Machine Learning (ML) is a proven game-changer, leading the drumline in technological advancements. ML enables companies to fast-track digital transformation and move into an age of automation.
This blog will dive deeper into how bias can impact machine learning and what steps will minimize the impact.
Machine Learning: A Brief Definition
Sometimes there is confusion between artificial intelligence (AI) and machine learning.
Artificial intelligence is a broader concept that includes within it the sub-field of machine learning.
I like to think of artificial intelligence as the umbrella over, e.g., machine learning, deep learning, natural language processing, natural language understanding, natural language generation, robotics.
Artificial Intelligence (AI) is the broader concept of machines being able to carry out tasks in a way that we would consider “smart.”
Machine learning focuses on using data and algorithms to imitate how humans learn, gradually improving its accuracy.
There are many diverse aspects of machine learning; coupled with the advances in artificial intelligence; the possibilities are blossoming.
Machine Learning Examples
Machine learning algorithms are programs that use large amounts of data to learn how to make predictions.
For example, a company might want their machine-learned algorithm to predict which customers will buy more products in the future. Insights on customer buying behaviors help target them with relevant advertising or discounts.
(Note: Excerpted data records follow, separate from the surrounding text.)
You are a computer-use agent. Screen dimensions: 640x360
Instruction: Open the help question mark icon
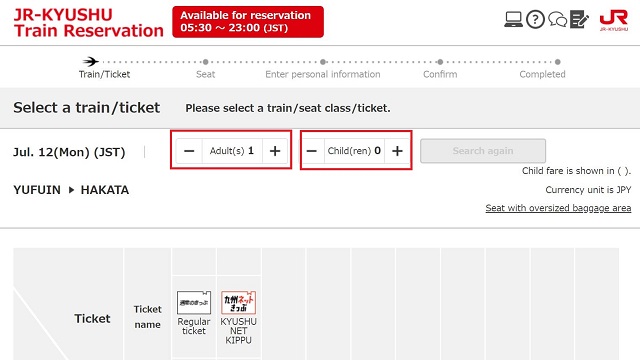pyautogui.click(x=535, y=19)
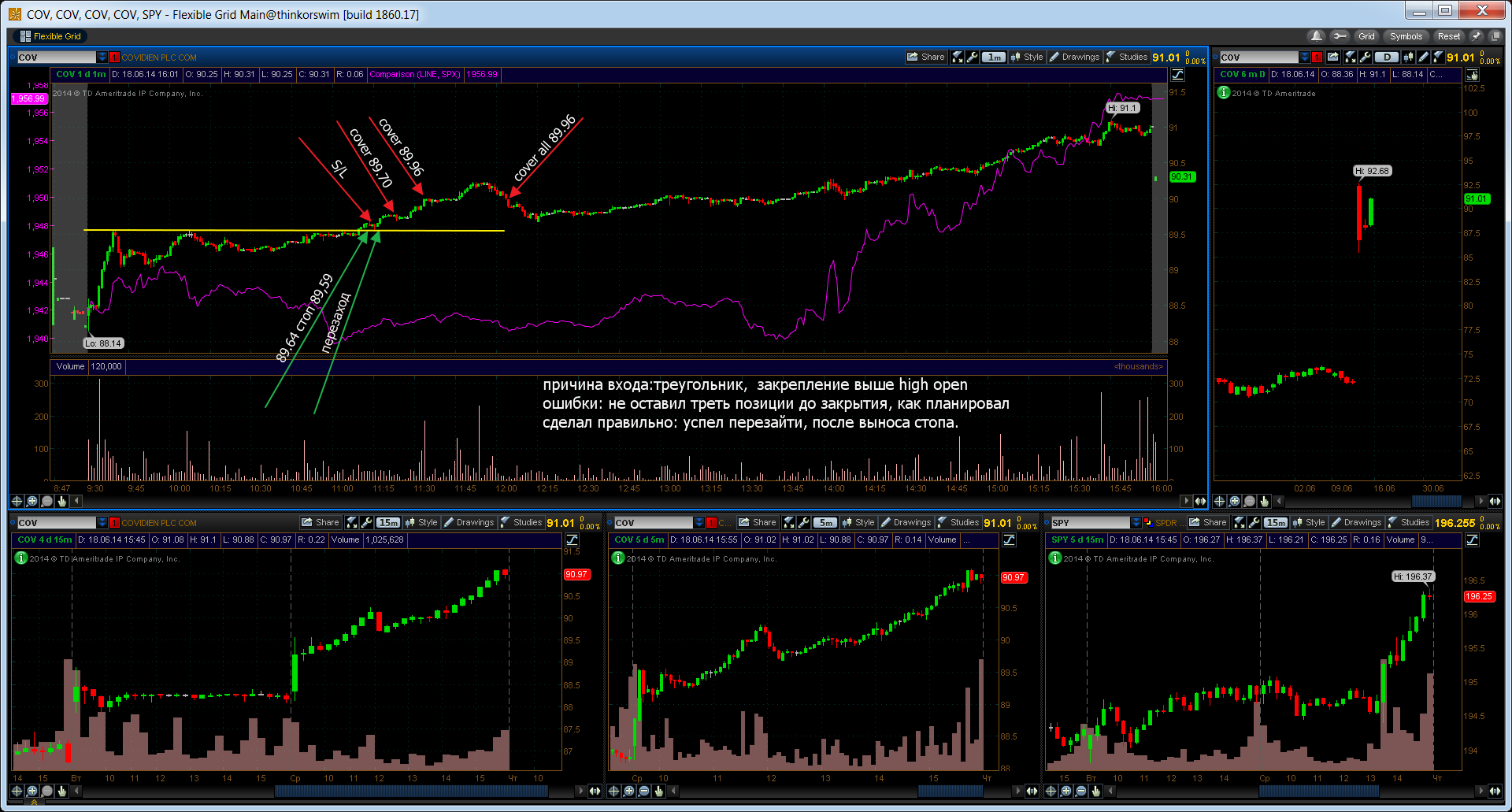Screen dimensions: 1512x812
Task: Toggle the pin button in top-right toolbar
Action: (x=1477, y=36)
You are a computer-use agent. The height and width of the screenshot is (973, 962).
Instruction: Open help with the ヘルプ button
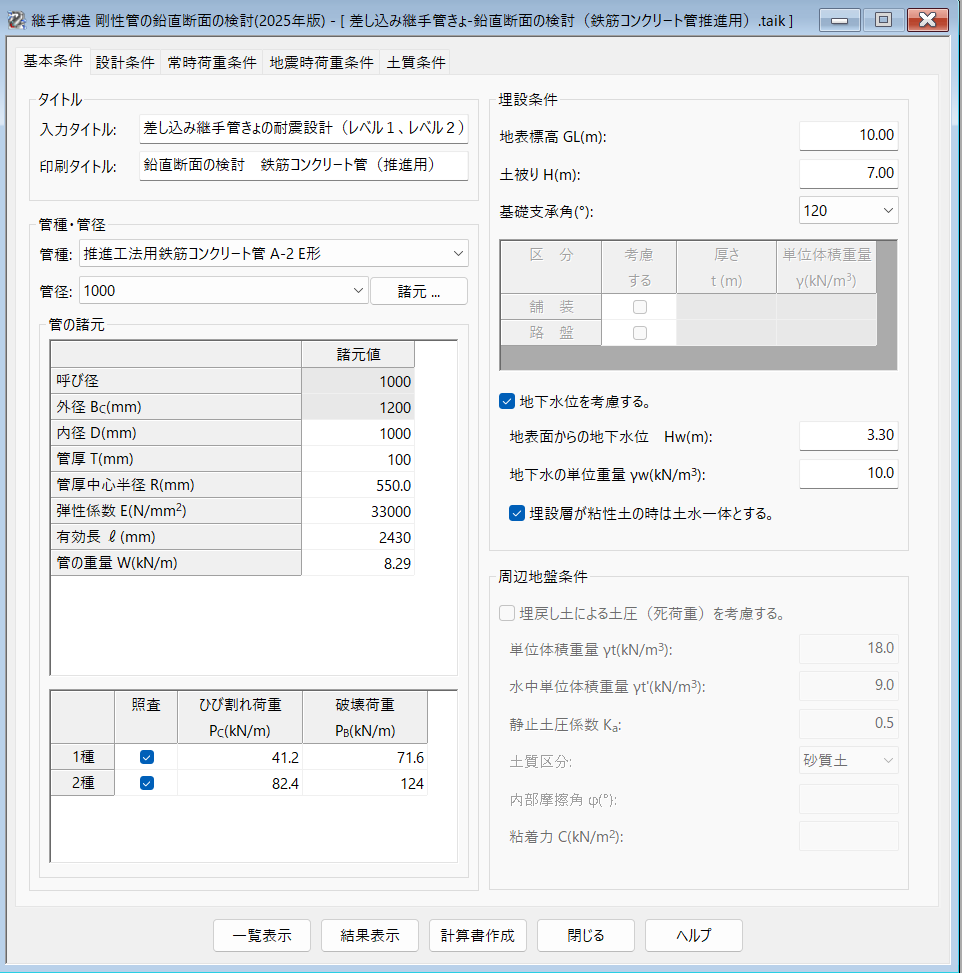[693, 936]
The datasets, for example, could include customer information like zip codes, income levels, and types of purchases. The program looks through the data and determines what factors are most helpful in predicting purchase patterns.
Over time as the data changes (and more is added), the model continually updates its prediction to understand human behaviors better.
Machine learning algorithms are beneficial in many different situations. They can predict failure modes in industrial equipment or help doctors diagnose patients with certain illnesses. There are countless applications for predictive modeling.
Succinctly, machine learning is a powerful tool that automates and optimizes decision-making.
And Then There Are Creepy Ads
A creepy follow-me-ad stalks you around the Internet simply because you clicked on a link in Amazon, for instance. This model only has one data point. If the model had additional data, then the right actions or ads could be programmed, perhaps.
If you aren’t prone to click-bait or subliminal messaging, a well-trained program may say: hey, don’t serve up those creepy follow-me ads when this person browses our site.
And Then There’s Bias
Since the dawn of human-kind (or not so kind), bias has played a role in shaping society. Discrimination, prejudice, judgment, or, put simply, bias comes in many shapes and sizes.
I’m not sure the Buddha or Gandhi or even Christ was bias-free. And I’m not even in their class, so I’m pretty sure I’m traveling around with a fair degree of bias. I don’t mean to have bias and try to keep it in check.
But I suspect bias is a clinging vine that seeps its way into our life. You have no idea how it got there. It surrounds you like a bubble of air overlaying your decisions.
Bias, Decisions and Machine Learning
It’s becoming more and more apparent that bias rears its complex head in machine learning algorithms.
Machine learning algorithms can only learn from what we teach them. Biases can unknowingly embed within the code.
Why Machine Learning Bias Matters
Suppose data collection and the proper protocols are not followed. In that case, machine learning algorithms are often flawed. Biased datasets have a greater chance of producing skewed results than nonbiased datasets.
One way this happens: facial recognition systems are more likely to misidentify people who don’t fit into society’s idea of beauty or what constitutes an “average face.”
This type of bias leads to false classification rates for certain ethnic groups. It influences police officers, judges, parole boards, hiring managers, and credit agencies.
There are many other ways bias can show up.
Bias is also inherent in how the data is collected. For example, if a dataset only includes white men as company leaders, then the machine learning program has limitations in surfacing women or non-white male leaders. It’s vital to have diverse datasets when training models.
Machine Learning Integrity
The impact bias has on machine learning algorithms can be minimized by addressing the following four points:
- Evaluate and understand what is being learned, including how it was collected.
- Make sure diverse people are programming any software to avoid biases during algorithm development.
- Look for bias in data or types of training sets used (e.g., a dataset with only white men as leaders). If this type of bias exists, then an alternative set should be found or created so that the program doesn’t learn from biased examples.
- Add humans into decision-making processes involving automated systems when possible; if not possible, make sure human involvement triggers alerts about potential errors or unintended consequences of decisions made by ML models.
ML does not make human dinosaurs.
Keeping humans in the loop is necessary. Skilled humans are keys to managing the flow and assuring the quality and timeliness of data. The mechanics of data management will be autonomous, but the context of the data needs human involvement.
To simply ask for more diverse data won’t work – we need to also push for a diversity of developers, engineers and everything in between.
I suppose there’s a social commentary here for our society as well. Data bias is like a trojan horse. Sneaking in like a creeping vine.
One could conclude that diversity breeds out bias making us less susceptible to the consequences of a trojan horse.